Same caveat as Python: the genkit-java SDK doesn’t ship a Dotprompt file loader — you read the .prompt body and pass it to GenerateOptions.builder().prompt(...), doing your own frontmatter/Handlebars rendering if needed.

Every tool referenced by your Flow/FlowSet lands as a JSON file:

{
"definition": { "name": "...", "description": "...", "inputSchema": {...} },
"implementation": {
"http": { "url": "https://...", "method": "POST" }
}
}

Your runner registers each one with Genkit (ai.defineTool in JS, genkit.DefineTool in Go, etc.) and dispatches calls based on implementation.http / implementation.flowRef. The Go runner’s implementation is the easiest reference.

Whatever the language, the image just needs to listen on the port set by Flow.spec.port / FlowSet.spec.port (default 8080):

# Go
FROM golang:1.25 AS build
WORKDIR /src
COPY . .
RUN CGO_ENABLED=0 go build -o /out/runner ./cmd/runner
FROM gcr.io/distroless/static:nonroot
COPY --from=build /out/runner /runner
EXPOSE 8080
ENTRYPOINT ["/runner"]
# Node
FROM node:22-slim
WORKDIR /app
COPY package*.json ./
RUN npm ci --omit=dev
COPY . .
USER 65532:65532
EXPOSE 8080
CMD ["node", "lib/runner.js"]
# Python
FROM python:3.13-slim
WORKDIR /app
COPY pyproject.toml uv.lock ./
RUN pip install --no-cache-dir uv && uv sync --frozen
COPY runner.py .
USER 65532:65532
EXPOSE 8080
CMD ["uv", "run", "runner.py"]
# Java
FROM eclipse-temurin:21-jre
WORKDIR /app
COPY target/runner.jar .
USER 65532:65532
EXPOSE 8080
CMD ["java", "-jar", "runner.jar"]

Build multi-arch and push:

Terminal window
docker buildx build --platform linux/amd64,linux/arm64 \
-t ghcr.io/yourorg/my-runner:1.0.0 --push .
apiVersion: genkit.dev/v1alpha1
kind: Flow
metadata:
name: greeter
spec:
image: ghcr.io/yourorg/my-runner:1.0.0
# ... rest unchanged ...

The operator doesn’t care which language or framework — only that the container honours the file/env contract above.

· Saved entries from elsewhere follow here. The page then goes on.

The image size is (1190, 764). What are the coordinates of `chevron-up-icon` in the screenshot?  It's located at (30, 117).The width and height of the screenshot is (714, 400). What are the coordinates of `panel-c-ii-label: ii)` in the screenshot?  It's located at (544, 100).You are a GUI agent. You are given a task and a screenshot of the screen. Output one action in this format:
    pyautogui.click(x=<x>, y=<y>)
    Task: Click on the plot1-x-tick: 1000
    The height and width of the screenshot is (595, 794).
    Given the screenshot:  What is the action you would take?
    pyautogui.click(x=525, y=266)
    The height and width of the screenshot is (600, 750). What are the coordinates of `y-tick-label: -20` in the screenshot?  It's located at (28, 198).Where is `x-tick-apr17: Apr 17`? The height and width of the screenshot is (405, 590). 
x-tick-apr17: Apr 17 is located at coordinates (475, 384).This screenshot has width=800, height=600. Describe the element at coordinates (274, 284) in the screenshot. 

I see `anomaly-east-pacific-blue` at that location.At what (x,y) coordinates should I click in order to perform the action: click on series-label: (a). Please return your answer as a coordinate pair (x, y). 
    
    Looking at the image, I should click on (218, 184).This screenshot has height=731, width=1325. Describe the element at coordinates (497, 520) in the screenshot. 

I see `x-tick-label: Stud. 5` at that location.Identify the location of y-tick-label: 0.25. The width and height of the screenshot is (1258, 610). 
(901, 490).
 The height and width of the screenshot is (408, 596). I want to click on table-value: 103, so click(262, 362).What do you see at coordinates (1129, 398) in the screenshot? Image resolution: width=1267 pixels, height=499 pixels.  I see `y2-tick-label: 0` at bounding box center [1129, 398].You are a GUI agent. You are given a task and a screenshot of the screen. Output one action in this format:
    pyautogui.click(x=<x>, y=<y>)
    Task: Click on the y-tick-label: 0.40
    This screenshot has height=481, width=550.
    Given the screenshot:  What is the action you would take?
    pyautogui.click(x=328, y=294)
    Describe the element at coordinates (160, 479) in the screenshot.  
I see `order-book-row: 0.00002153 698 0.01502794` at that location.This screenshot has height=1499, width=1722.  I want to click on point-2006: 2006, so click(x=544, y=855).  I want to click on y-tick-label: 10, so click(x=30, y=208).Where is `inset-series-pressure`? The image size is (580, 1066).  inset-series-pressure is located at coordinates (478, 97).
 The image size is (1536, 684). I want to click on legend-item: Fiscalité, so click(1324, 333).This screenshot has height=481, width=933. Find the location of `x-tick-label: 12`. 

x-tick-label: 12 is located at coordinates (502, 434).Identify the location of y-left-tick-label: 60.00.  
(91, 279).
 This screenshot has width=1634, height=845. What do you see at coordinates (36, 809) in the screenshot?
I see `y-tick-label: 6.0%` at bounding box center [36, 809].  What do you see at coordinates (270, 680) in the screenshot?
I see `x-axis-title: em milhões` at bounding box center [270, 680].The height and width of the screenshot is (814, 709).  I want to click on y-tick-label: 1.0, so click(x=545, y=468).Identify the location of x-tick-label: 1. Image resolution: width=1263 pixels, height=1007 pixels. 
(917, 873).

  • Test the contract locally, no operator needed: build a /genkit directory on disk, run the binary against it.
  • Use the Go runner as your spec. Code is ~400 lines and covers every plugin shipped with the operator.
  • Health probes: the operator wires livenessProbe/readinessProbe to /healthz and /readyz. Return cheap 200 OKs.
  • Hot reload is free. Any change to a referenced CR bumps Flow.status.contentHash, which bumps the Pod annotation, which triggers a rolling restart — the runner never has to watch files.
  • Your team already ships in Genkit JS / Python / Java and wants one stack.
  • You need a Genkit plugin the reference runner doesn’t bundle.
  • You want custom middleware: caching, auth, rate limiting, custom observability.
  • Compliance — fully-audited image with your security baseline baked in.